START GIVEN DATA

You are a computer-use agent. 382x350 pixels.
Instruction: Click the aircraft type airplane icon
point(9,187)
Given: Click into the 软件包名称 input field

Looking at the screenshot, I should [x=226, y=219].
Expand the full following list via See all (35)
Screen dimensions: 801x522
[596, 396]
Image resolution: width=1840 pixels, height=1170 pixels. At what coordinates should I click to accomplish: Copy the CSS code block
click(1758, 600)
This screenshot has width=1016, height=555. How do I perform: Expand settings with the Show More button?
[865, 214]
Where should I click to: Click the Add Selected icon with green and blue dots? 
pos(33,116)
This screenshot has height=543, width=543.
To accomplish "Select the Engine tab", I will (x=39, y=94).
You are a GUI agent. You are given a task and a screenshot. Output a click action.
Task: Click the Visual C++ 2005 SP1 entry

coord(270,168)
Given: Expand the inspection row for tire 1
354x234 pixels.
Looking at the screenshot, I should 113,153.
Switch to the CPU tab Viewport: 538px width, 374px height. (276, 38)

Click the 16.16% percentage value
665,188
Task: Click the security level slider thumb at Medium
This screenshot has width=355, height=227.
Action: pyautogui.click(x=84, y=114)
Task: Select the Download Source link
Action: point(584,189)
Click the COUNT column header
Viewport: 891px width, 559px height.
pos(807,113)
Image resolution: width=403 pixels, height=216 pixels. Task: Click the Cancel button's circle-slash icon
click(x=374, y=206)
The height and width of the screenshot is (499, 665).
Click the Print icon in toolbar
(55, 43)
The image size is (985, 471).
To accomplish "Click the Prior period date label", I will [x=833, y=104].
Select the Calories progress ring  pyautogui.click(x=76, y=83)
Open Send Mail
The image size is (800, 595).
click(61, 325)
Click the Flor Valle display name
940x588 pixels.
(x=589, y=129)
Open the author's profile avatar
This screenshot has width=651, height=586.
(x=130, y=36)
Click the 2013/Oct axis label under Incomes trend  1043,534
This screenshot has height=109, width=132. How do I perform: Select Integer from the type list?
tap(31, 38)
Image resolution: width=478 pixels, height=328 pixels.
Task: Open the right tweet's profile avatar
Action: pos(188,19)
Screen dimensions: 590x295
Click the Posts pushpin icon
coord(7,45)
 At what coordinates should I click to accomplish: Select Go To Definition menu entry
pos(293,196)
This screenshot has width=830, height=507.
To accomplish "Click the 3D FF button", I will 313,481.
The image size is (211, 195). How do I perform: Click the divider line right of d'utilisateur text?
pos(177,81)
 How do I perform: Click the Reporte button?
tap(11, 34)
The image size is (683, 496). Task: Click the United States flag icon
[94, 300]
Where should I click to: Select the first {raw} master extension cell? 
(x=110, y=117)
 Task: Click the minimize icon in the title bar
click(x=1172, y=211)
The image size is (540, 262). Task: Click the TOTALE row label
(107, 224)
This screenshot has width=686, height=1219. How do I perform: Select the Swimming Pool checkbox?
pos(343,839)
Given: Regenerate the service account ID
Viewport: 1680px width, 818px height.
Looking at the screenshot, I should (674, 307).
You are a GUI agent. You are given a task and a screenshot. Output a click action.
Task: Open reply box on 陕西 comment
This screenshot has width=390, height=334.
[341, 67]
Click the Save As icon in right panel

END GIVEN DATA

[EXERCISE INSTRUCTIONS]: Which lines run from the one containing "This screenshot has width=651, height=586." through the end of the material? Output exactly those lines and no others.

[TASK RESULT]:
This screenshot has width=651, height=586.
(x=130, y=36)
Click the 2013/Oct axis label under Incomes trend  1043,534
This screenshot has height=109, width=132. How do I perform: Select Integer from the type list?
tap(31, 38)
Image resolution: width=478 pixels, height=328 pixels.
Task: Open the right tweet's profile avatar
Action: pos(188,19)
Screen dimensions: 590x295
Click the Posts pushpin icon
coord(7,45)
 At what coordinates should I click to accomplish: Select Go To Definition menu entry
pos(293,196)
This screenshot has width=830, height=507.
To accomplish "Click the 3D FF button", I will 313,481.
The image size is (211, 195). How do I perform: Click the divider line right of d'utilisateur text?
pos(177,81)
 How do I perform: Click the Reporte button?
tap(11, 34)
The image size is (683, 496). Task: Click the United States flag icon
[94, 300]
Where should I click to: Select the first {raw} master extension cell? 
(x=110, y=117)
 Task: Click the minimize icon in the title bar
click(x=1172, y=211)
The image size is (540, 262). Task: Click the TOTALE row label
(107, 224)
This screenshot has width=686, height=1219. How do I perform: Select the Swimming Pool checkbox?
pos(343,839)
Given: Regenerate the service account ID
Viewport: 1680px width, 818px height.
Looking at the screenshot, I should (674, 307).
You are a GUI agent. You are given a task and a screenshot. Output a click action.
Task: Open reply box on 陕西 comment
This screenshot has width=390, height=334.
[341, 67]
Click the Save As icon in right panel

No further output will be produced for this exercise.